As I walk into my homeroom, my fringe sticking to my forehead with sweat, my teacher’s just about to finish attendance, so at least I don’t have to make the walk of shame to the office to sign in.

“Late again, Haylah?” bawls Mrs. Perkins, pointing her sharp nose and severe cheekbones in my direction. If I have a body made up of circles, hers is made up of triangles and straight lines. She’s like the Eiffel Tower in a cardigan. Though, for all her thin, upright boniness, she somehow has a voice louder than gunfire.

“Sorry, miss,” I pant. “I did try but…”

“It’s OK,” she says with a patronizing, teeth-sucking grin. “Just try and make it the last time this week or I’ll have to make a note of it.”

I nod. And I’m grateful to the woman for letting me off, but I also kind of wish she wouldn’t. She might as well write on the whiteboard and get everyone to copy down that “Haylah Swinton is just a loser from a needy, broken family who couldn’t possibly be expected to function on the same level as normal folk.”

I make my way to the back of the classroom where Kas and Chloe are sitting, as always. The three of us have been BFFs since primary school, when the only deciding factor for choosing your best friends was who lived nearest to you and who shared your love of My Little Ponies and friendship bracelets. Now we’ve been together so long we’re like an old married couple; we might be better off and happier without each other, but it’s just not an option anymore: we can no longer function without each other. Or perhaps, because there’s three of us, we’re more like an old married couple and their faithful old, fat dog.

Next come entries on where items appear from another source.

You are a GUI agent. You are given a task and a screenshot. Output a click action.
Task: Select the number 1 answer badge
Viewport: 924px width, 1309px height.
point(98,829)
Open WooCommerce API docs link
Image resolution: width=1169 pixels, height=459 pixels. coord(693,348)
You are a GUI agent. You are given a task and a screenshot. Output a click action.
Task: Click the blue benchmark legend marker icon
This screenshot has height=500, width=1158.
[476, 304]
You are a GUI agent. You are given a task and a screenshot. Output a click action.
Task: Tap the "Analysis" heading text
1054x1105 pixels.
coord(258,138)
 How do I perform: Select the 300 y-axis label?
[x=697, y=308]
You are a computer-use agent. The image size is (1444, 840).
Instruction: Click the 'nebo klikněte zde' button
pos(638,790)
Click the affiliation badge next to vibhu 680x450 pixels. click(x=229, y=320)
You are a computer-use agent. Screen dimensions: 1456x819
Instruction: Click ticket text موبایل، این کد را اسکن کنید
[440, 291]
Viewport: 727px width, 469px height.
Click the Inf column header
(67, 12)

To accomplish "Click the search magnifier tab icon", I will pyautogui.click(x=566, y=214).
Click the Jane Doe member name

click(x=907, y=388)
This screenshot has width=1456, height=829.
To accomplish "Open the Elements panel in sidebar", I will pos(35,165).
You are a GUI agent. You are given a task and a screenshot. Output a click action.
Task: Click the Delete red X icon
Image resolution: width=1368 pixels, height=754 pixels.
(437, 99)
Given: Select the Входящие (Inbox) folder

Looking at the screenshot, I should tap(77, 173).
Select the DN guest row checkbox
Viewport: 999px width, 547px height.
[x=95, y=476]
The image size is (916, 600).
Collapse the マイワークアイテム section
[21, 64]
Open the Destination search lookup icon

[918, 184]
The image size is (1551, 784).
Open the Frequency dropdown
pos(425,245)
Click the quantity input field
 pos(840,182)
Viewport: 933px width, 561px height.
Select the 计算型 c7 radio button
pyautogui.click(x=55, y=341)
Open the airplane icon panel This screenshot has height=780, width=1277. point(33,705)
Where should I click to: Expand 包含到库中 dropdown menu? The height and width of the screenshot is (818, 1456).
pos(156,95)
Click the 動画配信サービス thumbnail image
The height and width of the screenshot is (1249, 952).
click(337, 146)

Which would obviously be me.

As I walk past some of the boys, Dylan, a big loudmouth guy, who never misses an opportunity to make fun of me for a laugh, wolf-whistles ironically. His friends snigger. So I turn to them and do a curtsy. Which makes everyone laugh. My insides swell with excitement. This might turn out to be a good day after all.

There’s no better feeling than getting a laugh. Nothing beats it. I mean, I’ve heard a rumor that kissing feels pretty good, but I can’t imagine it would make my brain light up nearly as much. Plus, when you make someone else laugh, you don’t have to swallow their spit.